━━━ Ausgewählter Auszug ━━━
Boris Breyer: Und genau das wird ja auch durch die Pandemie jetzt gerade verstärkt, die Problematik. Das heißt, wir gehen davon aus, dass ganz viele Kinder, die jetzt über Schulschließungen und so weiter, nicht mehr, oder Mädchen, die jetzt über die Schulschließungen nicht mehr in die Schule gehen können, dass der Weg zurück wieder in die Schule für die allermeisten verschlossen sein wird. Weil man ja sieht, dass Familien sind jetzt vor so existenzielle Herausforderungen gestellt, gleiten jetzt in die Armut ab, die Einnahmen brechen irgendwie weg. Das heißt, sie sind darauf angewiesen oder meinen darauf angewiesen zu sein, dass die Mädchen zu Hause arbeiten, dass diese Mädchen wieder zurück an die Schule kehren. Ist sehr unwahrscheinlich oder sehr schwer.

Marina Löwe: Und sag mal, Boris, welche Rolle spielt da Bildung auch für die Männer? Also welche Rolle haben die Männer in diesem ganzen Verständnis und auch in dem Bild auf die Frauen in den Kulturen?

Boris Breyer: Sicherlich ist es so, dass auch natürlich Jungen von zum Beispiel Kinderarbeit betroffen sind und nicht an die Schulen gehen. Aber ganz generell kann man schon sagen, dass Mädchen noch mal stärker von diesen alten Rollenbildern betroffen sind. Also dass Mädchen mal grundsätzlich Bildung zum Beispiel gar nicht erst in Frage gestellt wird, sondern wenn überhaupt einer in der Familie in die Schule geht, dann sind es dann doch meistens die Jungs und eher nicht die Mädchen.
━━━ Gegebene Informationen ━━━
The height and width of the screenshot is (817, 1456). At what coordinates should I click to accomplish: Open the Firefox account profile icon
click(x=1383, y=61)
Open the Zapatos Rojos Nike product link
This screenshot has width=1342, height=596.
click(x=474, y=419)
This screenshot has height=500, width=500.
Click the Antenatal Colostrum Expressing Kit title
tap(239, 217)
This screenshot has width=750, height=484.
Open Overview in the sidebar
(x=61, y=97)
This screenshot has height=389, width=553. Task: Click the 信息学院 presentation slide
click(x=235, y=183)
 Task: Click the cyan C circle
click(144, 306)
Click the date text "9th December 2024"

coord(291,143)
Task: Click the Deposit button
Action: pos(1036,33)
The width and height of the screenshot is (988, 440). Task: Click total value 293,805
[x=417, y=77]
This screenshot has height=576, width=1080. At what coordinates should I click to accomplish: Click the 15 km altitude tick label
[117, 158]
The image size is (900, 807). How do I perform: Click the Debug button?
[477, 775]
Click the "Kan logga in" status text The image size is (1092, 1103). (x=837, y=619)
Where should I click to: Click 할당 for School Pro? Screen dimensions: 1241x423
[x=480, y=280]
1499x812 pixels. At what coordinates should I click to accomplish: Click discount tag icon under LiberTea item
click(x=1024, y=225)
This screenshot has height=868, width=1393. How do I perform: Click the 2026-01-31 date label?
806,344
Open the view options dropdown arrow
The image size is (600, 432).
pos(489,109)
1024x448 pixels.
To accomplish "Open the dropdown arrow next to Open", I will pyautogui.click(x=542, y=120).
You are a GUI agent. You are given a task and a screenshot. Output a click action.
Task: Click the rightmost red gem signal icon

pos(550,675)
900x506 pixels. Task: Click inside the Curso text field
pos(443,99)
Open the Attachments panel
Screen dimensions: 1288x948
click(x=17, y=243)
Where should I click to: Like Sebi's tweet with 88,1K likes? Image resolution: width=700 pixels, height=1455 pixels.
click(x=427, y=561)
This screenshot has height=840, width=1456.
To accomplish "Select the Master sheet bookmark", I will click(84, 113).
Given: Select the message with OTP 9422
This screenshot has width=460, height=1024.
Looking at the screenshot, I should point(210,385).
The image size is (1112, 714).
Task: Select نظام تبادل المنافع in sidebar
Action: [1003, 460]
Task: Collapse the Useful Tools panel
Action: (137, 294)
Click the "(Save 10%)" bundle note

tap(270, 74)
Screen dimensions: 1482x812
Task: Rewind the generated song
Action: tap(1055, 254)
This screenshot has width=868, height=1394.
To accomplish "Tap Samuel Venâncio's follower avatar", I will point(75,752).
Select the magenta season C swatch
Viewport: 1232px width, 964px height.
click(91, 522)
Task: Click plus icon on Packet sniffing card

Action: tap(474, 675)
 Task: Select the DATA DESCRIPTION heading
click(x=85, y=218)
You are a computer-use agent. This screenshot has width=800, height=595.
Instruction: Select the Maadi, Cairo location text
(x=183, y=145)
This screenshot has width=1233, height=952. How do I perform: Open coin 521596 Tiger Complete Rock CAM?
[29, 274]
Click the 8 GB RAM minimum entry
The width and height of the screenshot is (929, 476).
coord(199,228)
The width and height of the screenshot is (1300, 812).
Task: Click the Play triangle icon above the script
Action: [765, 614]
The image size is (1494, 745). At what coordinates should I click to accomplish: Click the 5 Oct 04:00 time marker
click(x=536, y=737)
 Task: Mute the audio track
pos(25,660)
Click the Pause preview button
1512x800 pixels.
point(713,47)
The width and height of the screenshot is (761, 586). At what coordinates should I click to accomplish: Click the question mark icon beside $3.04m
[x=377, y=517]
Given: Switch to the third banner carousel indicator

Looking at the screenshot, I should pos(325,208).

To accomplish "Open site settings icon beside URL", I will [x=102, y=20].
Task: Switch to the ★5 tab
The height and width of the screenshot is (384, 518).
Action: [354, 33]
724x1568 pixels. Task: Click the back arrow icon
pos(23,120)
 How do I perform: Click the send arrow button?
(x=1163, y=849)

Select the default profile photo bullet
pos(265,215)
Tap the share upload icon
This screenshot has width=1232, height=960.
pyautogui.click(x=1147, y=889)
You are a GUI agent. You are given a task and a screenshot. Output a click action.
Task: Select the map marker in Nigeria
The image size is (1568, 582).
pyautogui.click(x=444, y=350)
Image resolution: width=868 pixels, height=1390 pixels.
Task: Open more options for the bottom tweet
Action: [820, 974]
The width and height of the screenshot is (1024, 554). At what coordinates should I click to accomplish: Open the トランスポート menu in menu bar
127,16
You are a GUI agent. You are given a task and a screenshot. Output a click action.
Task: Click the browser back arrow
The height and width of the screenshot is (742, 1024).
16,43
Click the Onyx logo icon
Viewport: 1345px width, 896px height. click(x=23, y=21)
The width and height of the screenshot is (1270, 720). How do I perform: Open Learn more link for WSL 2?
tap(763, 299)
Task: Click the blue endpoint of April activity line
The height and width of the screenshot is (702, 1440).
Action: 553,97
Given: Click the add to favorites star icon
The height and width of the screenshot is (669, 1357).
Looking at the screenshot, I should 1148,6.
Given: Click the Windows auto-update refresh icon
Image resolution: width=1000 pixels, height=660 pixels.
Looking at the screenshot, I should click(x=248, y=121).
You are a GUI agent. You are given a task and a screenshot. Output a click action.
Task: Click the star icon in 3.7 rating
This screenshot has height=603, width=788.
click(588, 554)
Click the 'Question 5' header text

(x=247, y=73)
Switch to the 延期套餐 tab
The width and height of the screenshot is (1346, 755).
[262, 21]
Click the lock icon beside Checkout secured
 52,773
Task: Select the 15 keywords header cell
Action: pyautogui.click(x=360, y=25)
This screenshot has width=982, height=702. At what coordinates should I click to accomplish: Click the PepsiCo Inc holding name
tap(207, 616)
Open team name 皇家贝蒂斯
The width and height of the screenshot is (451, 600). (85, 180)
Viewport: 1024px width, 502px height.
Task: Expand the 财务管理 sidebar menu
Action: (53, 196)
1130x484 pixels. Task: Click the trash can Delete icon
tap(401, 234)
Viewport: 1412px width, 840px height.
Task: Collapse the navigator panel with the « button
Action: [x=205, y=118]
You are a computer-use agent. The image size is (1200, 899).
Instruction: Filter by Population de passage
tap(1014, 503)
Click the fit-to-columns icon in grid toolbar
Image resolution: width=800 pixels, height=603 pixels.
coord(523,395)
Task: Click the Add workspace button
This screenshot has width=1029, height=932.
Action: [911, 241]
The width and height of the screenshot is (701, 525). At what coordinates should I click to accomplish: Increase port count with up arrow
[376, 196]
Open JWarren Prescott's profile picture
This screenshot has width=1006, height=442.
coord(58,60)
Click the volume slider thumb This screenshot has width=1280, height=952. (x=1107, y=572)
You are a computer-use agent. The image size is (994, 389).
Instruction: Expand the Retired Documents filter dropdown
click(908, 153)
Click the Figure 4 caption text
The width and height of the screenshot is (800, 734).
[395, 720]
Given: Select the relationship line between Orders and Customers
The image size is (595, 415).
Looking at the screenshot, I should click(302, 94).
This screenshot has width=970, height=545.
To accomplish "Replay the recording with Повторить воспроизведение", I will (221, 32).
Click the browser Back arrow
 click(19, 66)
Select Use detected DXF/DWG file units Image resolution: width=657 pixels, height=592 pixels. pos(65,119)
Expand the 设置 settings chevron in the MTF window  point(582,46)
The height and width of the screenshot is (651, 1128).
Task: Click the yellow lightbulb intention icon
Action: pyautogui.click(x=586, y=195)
━━━
Übungsaufgaben:
1. Erklären Sie bitte in ein bis drei Sätzen, warum laut dem Auszug zur Mädchenbildung der Weg zurück in die Schule für die meisten Mädchen nach den Schulschließungen verschlossen sein wird.
2. Führen Sie den Auszug zur Mädchenbildung ab seinem letzten Satz weiter.

Erwartete Ergebnisse:
1. Durch die Pandemie stehen Familien vor existenziellen Herausforderungen, gleiten in die Armut ab und verlieren ihre Einnahmen. Deshalb sind sie darauf angewiesen oder meinen es zu sein, dass die Mädchen zu Hause arbeiten. So ist eine Rückkehr an die Schule sehr unwahrscheinlich oder sehr schwer.

2.
Marina Löwe: Und wir haben ja vor unserem Gespräch schon mal überlegt zu fragen, was ist das eigentlich, was ich kulturell begreifen muss, wenn ich jetzt in meiner Bubble Deutschland, Europa lebe? Was muss ich kulturell begreifen, um zu verstehen, was die gesellschaftliche Herausforderung vor Ort auch ist? Wir haben gerade ja schon auch drauf geguckt und gesagt, dadurch, dass ihr eben diese Kinder über die SOS-Kinderdörfer berührt und bewegt und auch auf die Familien Auswirkungen habt, habt ihr eben auch einen Impact auf die Gesellschaft vor Ort. Aber was muss ich erstmal verstehen, wenn ich in diese unterschiedlichen Kulturen gucke? Was ist da grundsätzlich eigentlich für ein Bild auf das Thema Jungen und Mädchen, Männer und Frauen? Also was begegnet euch da noch?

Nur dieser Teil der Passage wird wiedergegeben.